§ **Written request**:
Copy the stretch from the line containing "Collapse the Time section chevron" through the end of the records word for word, leaving the pictures out.

※ ※ ※

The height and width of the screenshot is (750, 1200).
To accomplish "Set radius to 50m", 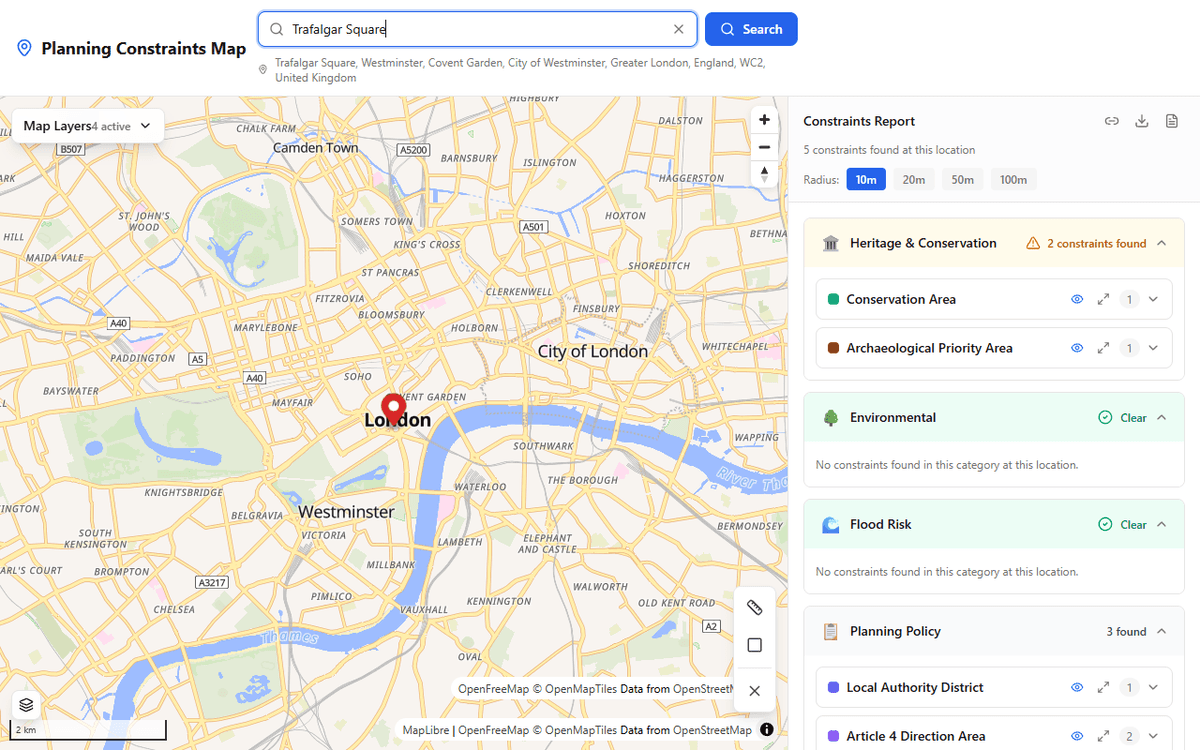I will (x=962, y=180).
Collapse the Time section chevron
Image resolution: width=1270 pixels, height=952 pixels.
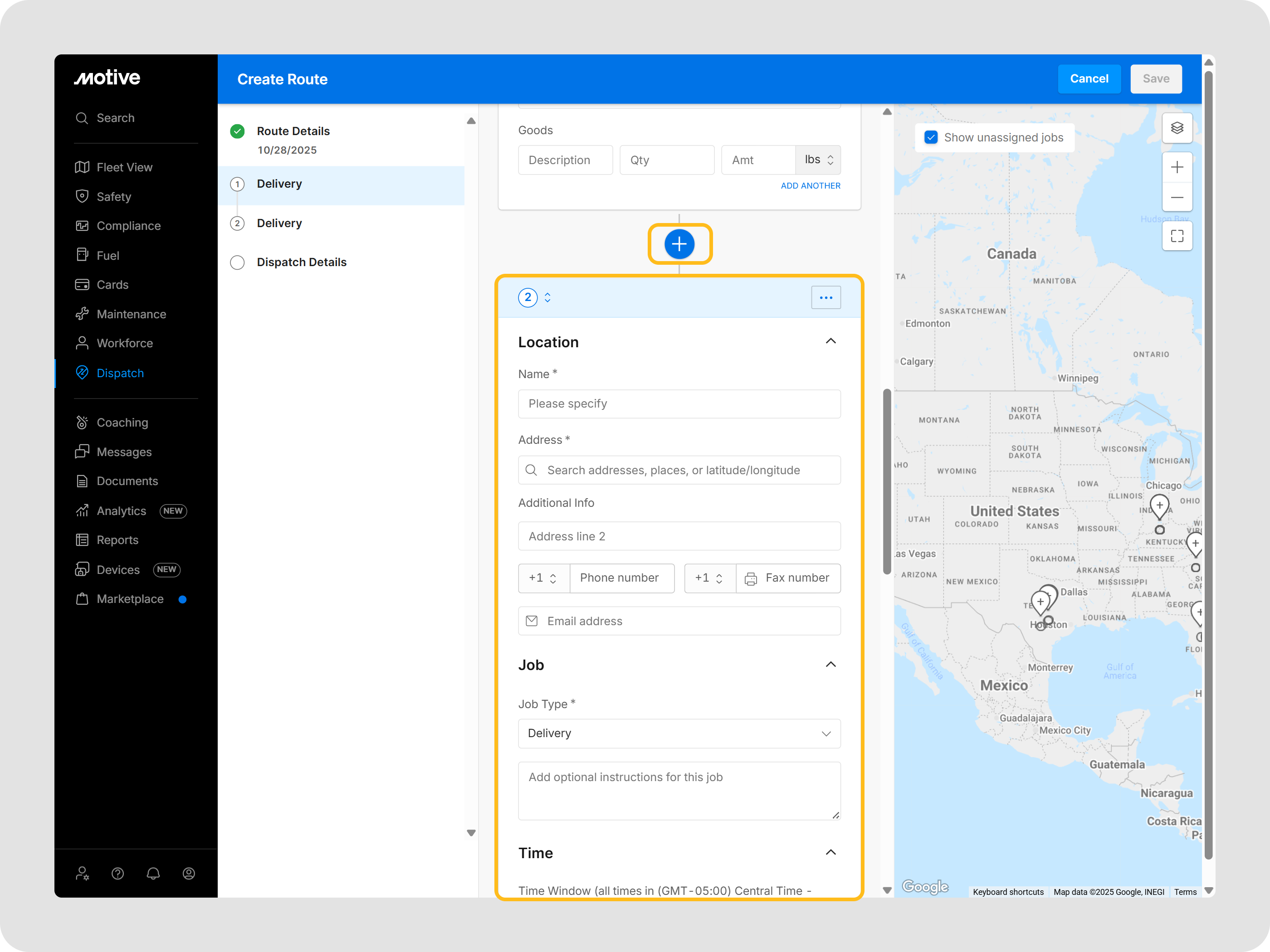pyautogui.click(x=830, y=852)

※ ※ ※

§ **Written answer**:
Collapse the Time section chevron
Image resolution: width=1270 pixels, height=952 pixels.
pyautogui.click(x=830, y=852)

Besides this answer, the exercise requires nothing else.